KV Cache Size Calculator
Calculate how much memory a transformer's KV cache uses — the per-token store of keys and values that attention reuses so it never recomputes the past. The cache is the reason long context and high concurrency eat VRAM: it scales linearly with context length and batch size. Pick a model or enter the architecture, set your context, and see the exact memory. Computed in your browser.
| Per token | |
| Full context, 1 request | |
| Total KV cache |
How to use the KV Cache Size Calculator
Choose a model preset to fill in the layer count, KV-head count, and head dimension, or select Custom and read those three numbers from the model's config.json (num_hidden_layers, num_key_value_heads, and hidden_size / num_attention_heads for the head dimension). Then set the context length, the number of concurrent requests, and the cache precision.
The result shows the cache cost per token, for a single full-length request, and the grand total across your batch. The per-token figure is the useful one for planning: multiply it by however many tokens you expect to hold in memory. If the total is large relative to your VRAM, you can halve it with an FP8 KV cache, reduce the context window, or serve fewer requests at once.
What the KV cache is and why it grows
Each time a transformer processes a token, every attention layer computes a key and a value vector for it. Later tokens attend back to all earlier keys and values, so rather than recompute them at every step, the model stores them — that store is the KV cache. Its size is 2 × layers × kv_heads × head_dim × context × batch × bytes. The factor of two is for keys and values; everything else follows from the architecture and how much text you are holding.
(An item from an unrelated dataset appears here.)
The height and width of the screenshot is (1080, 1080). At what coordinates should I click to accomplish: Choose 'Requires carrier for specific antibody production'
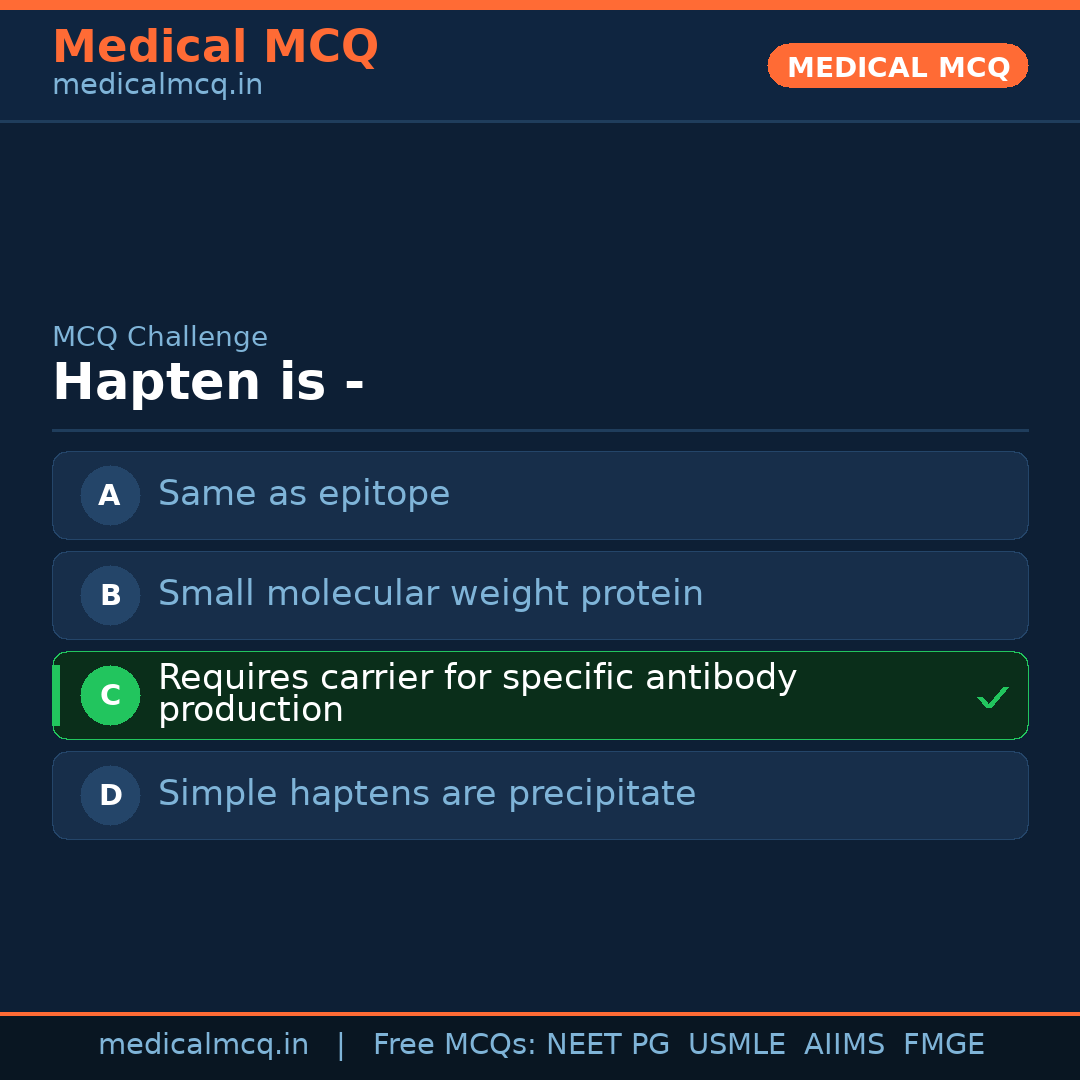pos(476,693)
The crucial property is that the cache grows linearly with context length and batch size but is fixed per token regardless of the model's parameter count. That decoupling is why a modest 8B model serving 128K-token contexts to many users at once can spend more VRAM on its cache than on its weights. It is also why throughput-oriented serving frameworks like vLLM put so much engineering into managing cache memory with techniques such as paged attention.
Two architectural choices cut the cache dramatically. Grouped-query attention (GQA) lets many query heads share a few KV heads — Llama 3.1 has 8 KV heads for its larger query-head count, shrinking the cache severalfold versus classic multi-head attention where every query head has its own. Multi-query attention (MQA) takes it further with a single KV head. Newer designs like multi-head latent attention (MLA) compress the cache further still. When you compare an old multi-head model (try the GPT-3 preset) against a modern GQA model at the same context, the difference in cache size is stark.
Common use cases
- Budgeting VRAM for long context. See exactly how much memory a 32K or 128K window adds on top of the model weights.
- Sizing a serving deployment. Multiply per-token cost by concurrent requests to size the KV memory pool for vLLM or TGI.
- Evaluating FP8 KV cache. Compare FP16 against FP8 to decide whether quantizing the cache is worth it.
- Understanding GQA. Compare a grouped-query model against a multi-head one to see why modern models serve long context so much more cheaply.